Pearson R measures linear correlation but ignores ranking quality and regression-to-mean effects
RMSE (root mean square error) in pK units varies widely: FEP achieves ~0.8-1.2 kcal/mol, ML methods typically 1.2-2.0 kcal/mol
Enrichment factors for virtual screening reveal practical utility better than correlation metrics
PB-validity (physical validity) matters as much as RMSD for drug discovery applications

Boltz-2 demonstrates a concerning regression-to-mean tendency, predicting binding affinities within a narrow ~2 kcal/mol range across diverse targets. Community evaluations on 75 targets showed significant performance variance and struggles with conformationally flexible systems.

The generalization vs. memorization debate: what the evidence shows

Compelling evidence that standard benchmarks dramatically overestimate performance

The most damaging evidence comes from the PDBbind CleanSplit study. By comparing all CASF complexes with all PDBbind training complexes using structure-based clustering (TM scores for proteins, Tanimoto + RMSD for ligand poses), researchers identified that 49% of CASF benchmark complexes have highly similar structures in training data—sharing similar proteins, similar ligands, and similar binding poses.

PDBbind CleanSplit data leakage analysis showing 49% of CASF benchmark complexes with highly similar training structures. Source: Graber et al., Nature Machine Intelligence 2025, Figure 1.

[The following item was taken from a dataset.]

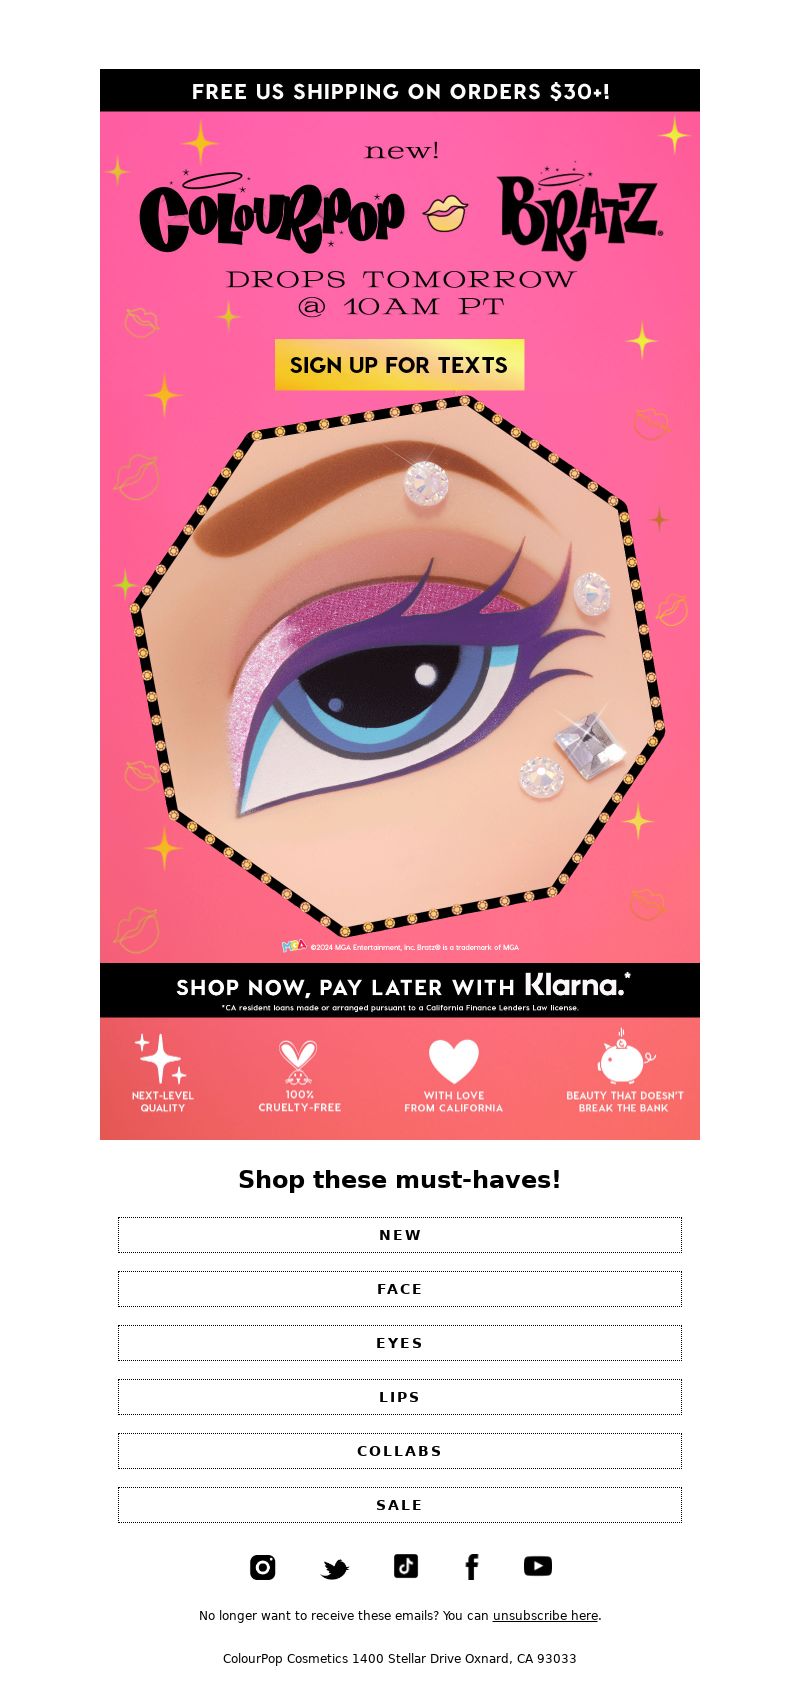
Task: Open the TikTok icon link
Action: click(406, 1566)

The implications are stark: when top-performing models were retrained on the leak-free CleanSplit dataset, their benchmark performance dropped substantially. Most alarmingly, some models achieved competitive CASF-2016 performance “even after removing all protein information from the input data“—demonstrating they had learned to predict affinities from ligand features alone, exploiting the fact that similar ligands often have similar affinities regardless of target.

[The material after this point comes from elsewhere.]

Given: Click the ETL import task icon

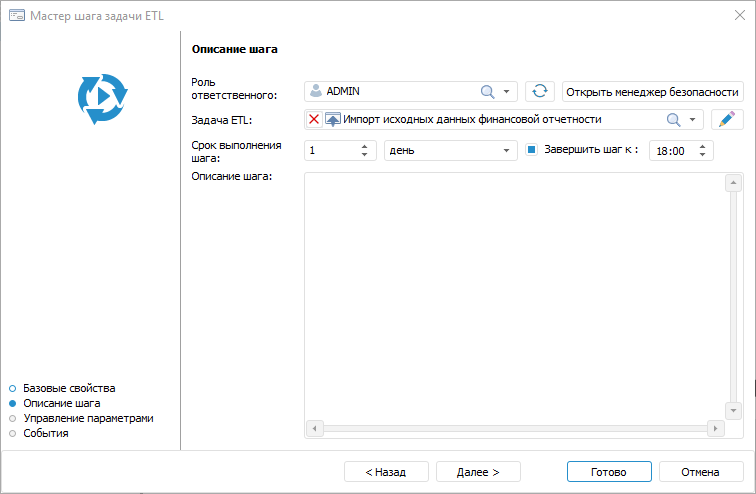Looking at the screenshot, I should (333, 120).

Adversarial experiments reveal limited physics understanding

A 2025 study in Nature Communications (DOI: 10.1038/s41467-025-63947-5) subjected AlphaFold3 to adversarial stress tests:

Binding site removal: All binding site residues mutated to glycine
Pocket blocking: Binding sites filled with bulky phenylalanines
Chemical inversion: Binding site residues changed to opposite charge/polarity

The result: “AlphaFold 3 frequently placed the ligand in the exact same pose as it did with the unmodified protein. In some cases, this led to the prediction of impossible structures with severe steric clashes.”

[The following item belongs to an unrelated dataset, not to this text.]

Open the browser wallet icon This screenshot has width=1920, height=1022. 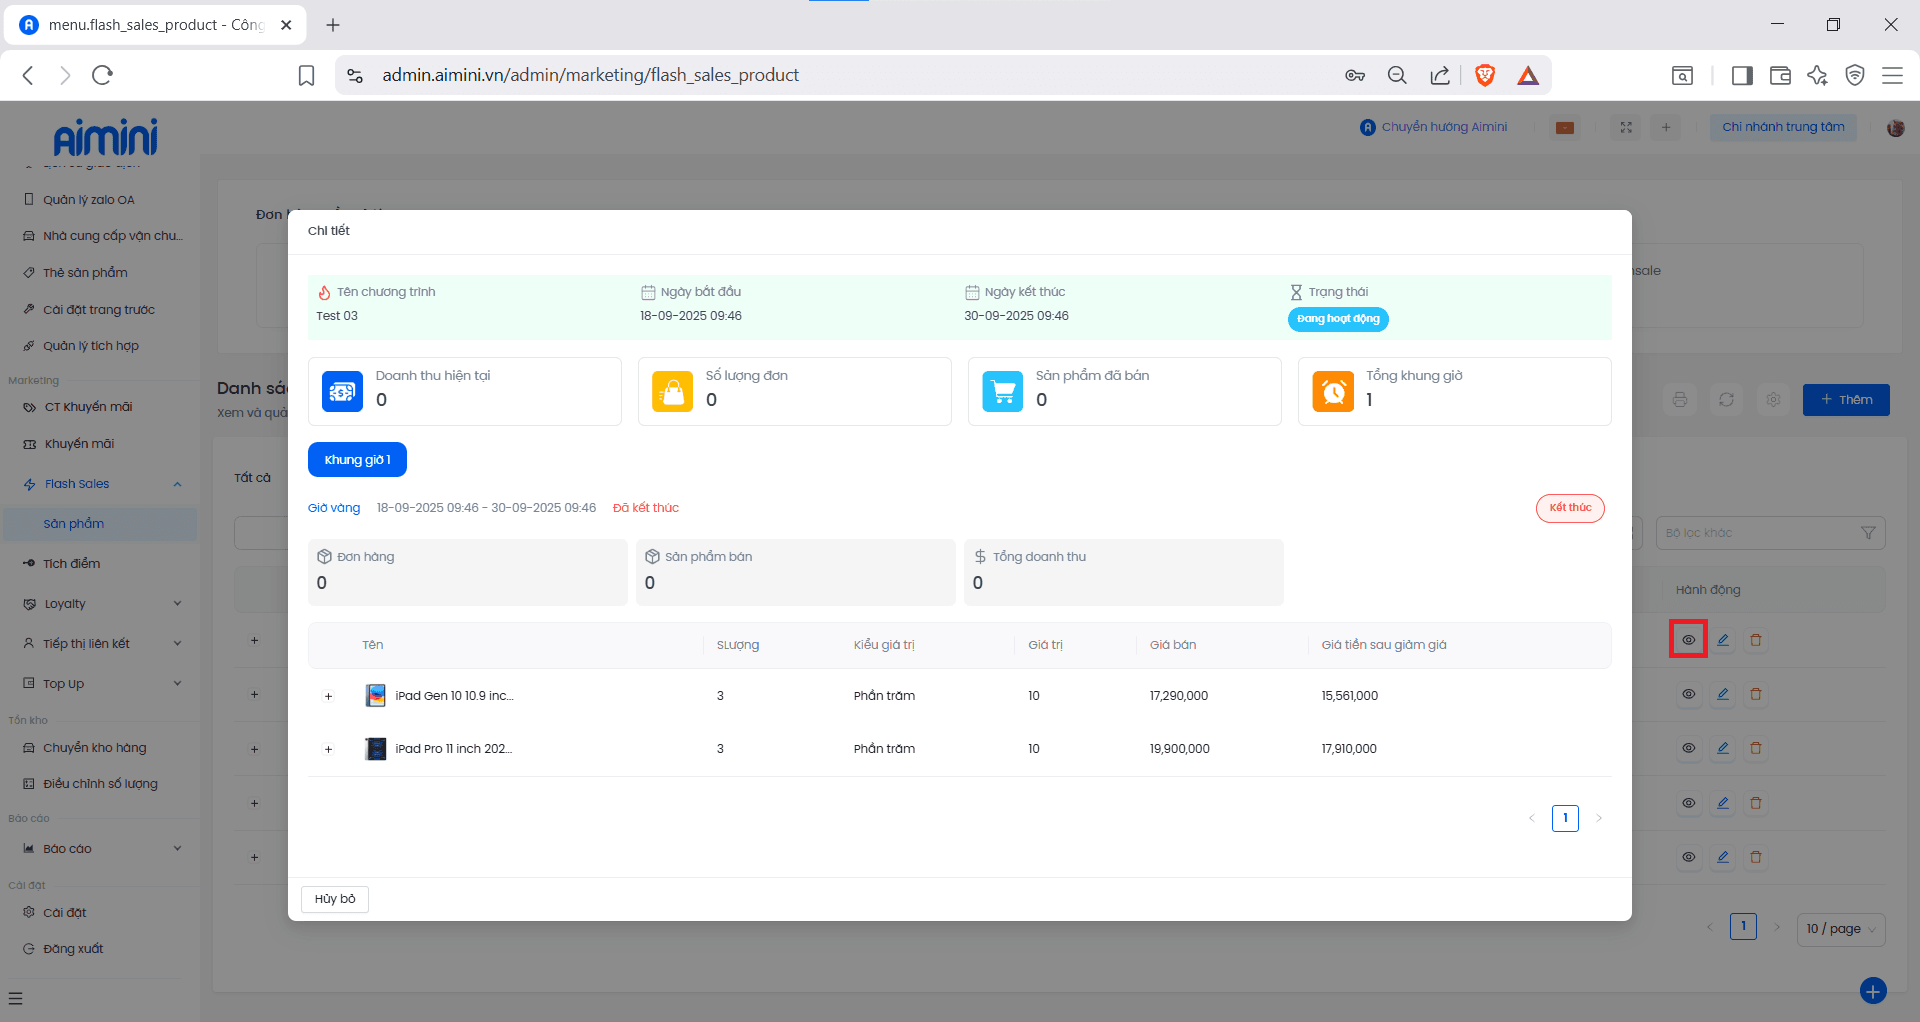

AlphaFold3 adversarial mutation experiment showing identical ligand poses predicted despite binding site destruction. Source: Nature Communications 2025, Figure 2.

The conclusion was unambiguous: “These stress experiments show quite clearly that the AlphaFold 3 model did not learn any kind of physical principles such as electrostatics or van der Waals forces, and not even about clashes.”

Fold-switching proteins reveal memorization of structural templates

A Nature Communications study examining AlphaFold2’s predictions of fold-switching proteins found the model succeeded only 35% of the time for structures likely in its training set and just 1 of 7 times for experimentally-confirmed fold-switchers outside training. The authors documented that “AF2 ultimately predicted [one protein’s] helical conformation” even though coevolutionary information consistently indicated β-sheet structure—suggesting memorized templates override sequence-derived features.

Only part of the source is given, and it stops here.